И радость в ее глазах, радость женщины и любовницы, восхищенной тем, что она прекрасна, что ее боготворят, вознаградила его с лихвой за совершенное безумие.

Сияя, она запрокинула голову и подставила ему губы. Он наклонился к ней, и они слились в поцелуе.

– Ты довольна?

– О да, учитель, довольна, довольна! Этот жемчуг такой нежный, чистый!.. И так мне идет!

Еще минуту она любовалась собой в зеркале, простодушно гордясь чудесной белизной своей кожи под перламутровыми каплями жемчужин. Затем, услыхав в гостиной шаги служанки, Клотильда захотела показаться ей и выбежала из спальни, как была, в одной нижней юбке, с обнаженной грудью.

– Мартина! Мартина! Посмотри только, что подарил мне учитель! Ну разве я не хороша?

Но суровое выражение лица старой девы, внезапно принявшего землистый цвет, отравило всю радость Клотильды. Быть может, она поняла, какую ревнивую боль ее сверкающая юность причиняла этому несчастному созданию, утратившему остатки женственности за годы немого, смиренного служения обожаемому хозяину. Правда, замешательство продолжалось лишь долю секунды, не осознанное одной, едва подозреваемое другою; и Клотильда поймала только осуждающий взгляд, который бережливая Мартина бросила на дорогой подарок.

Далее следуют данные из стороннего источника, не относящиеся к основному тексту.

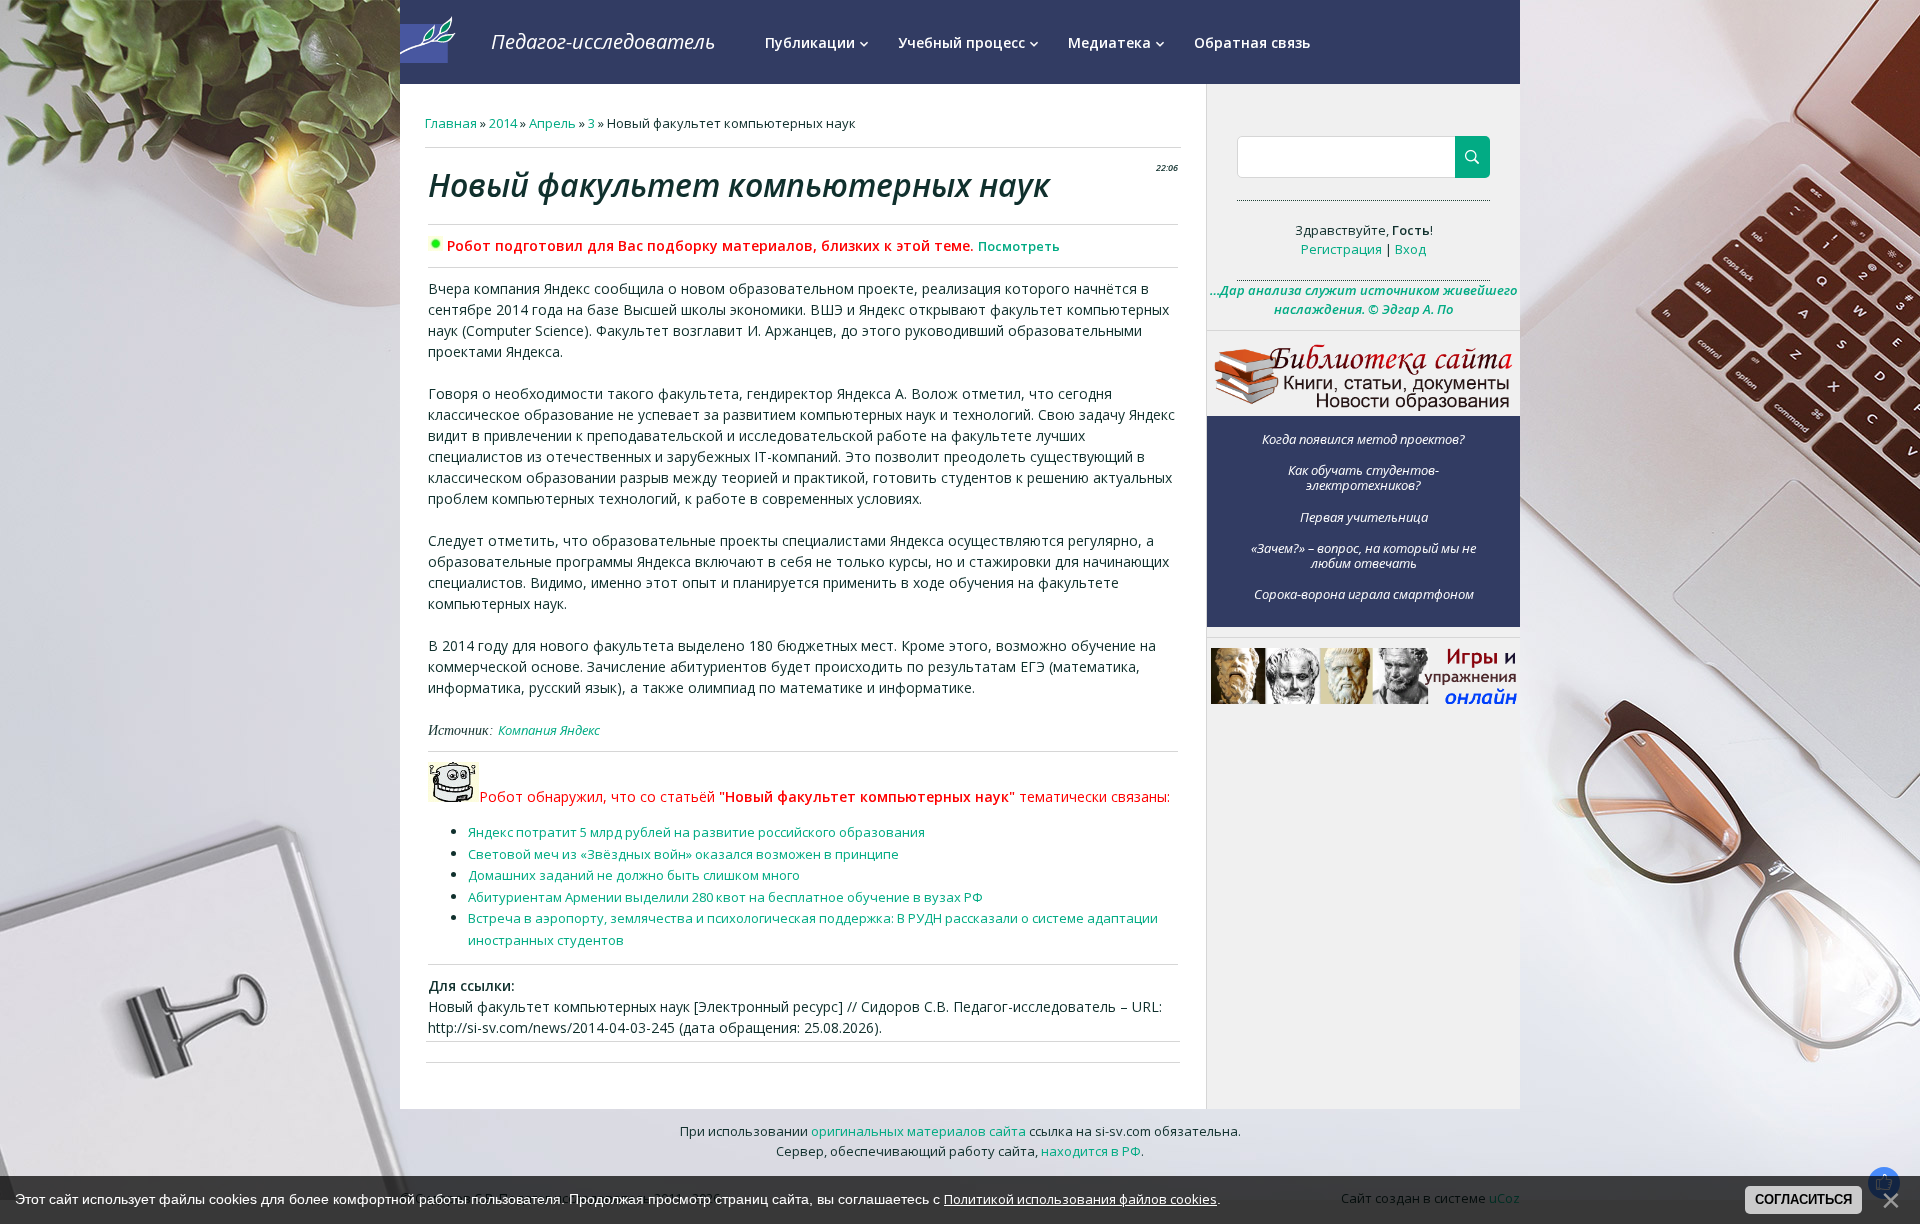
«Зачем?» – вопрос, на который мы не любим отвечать (1363, 555)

Клотильде стало не по себе.

– Ох, правда, учителю пришлось взять деньги из секретера, – пробормотала она. – Жемчуг, наверное, стоит очень дорого…

Паскаль, тоже смущенный, стал оправдываться, он пространно рассказал о посещении торговки, о представившейся ему удачной сделке: как было не купить!

– За сколько? – спросила не на шутку встревоженная девушка.

– За триста франков.

И тогда Мартина, еще не сказавшая ни слова, грозная в своем молчании, не удержалась и воскликнула:

– Боже мой! На эти деньги можно прожить полтора месяца, а в доме нет ни куска хлеба.

Крупные слезы брызнули из глаз Клотильды. Она сорвала бы ожерелье, если бы ей не помешал Паскаль. В отчаянии она потребовала тотчас вернуть драгоценность, невнятно залепетала:

– Это верно, Мартина права… Учитель сошел с ума, да и я тоже, как я могла хоть на минуту оставить у себя ожерелье, раз мы оказались в таком тяжелом положении. Оно будет жечь мне шею. Умоляю тебя, разреши мне его вернуть…

Паскаль наотрез отказался, хотя он и приходил в отчаяние вместе с ними, признавал свою вину, каялся, что неисправим, твердил, что надо отнять у него все деньги. Выбежав из комнаты, он принес оставшиеся сто франков и заставил Мартину взять их.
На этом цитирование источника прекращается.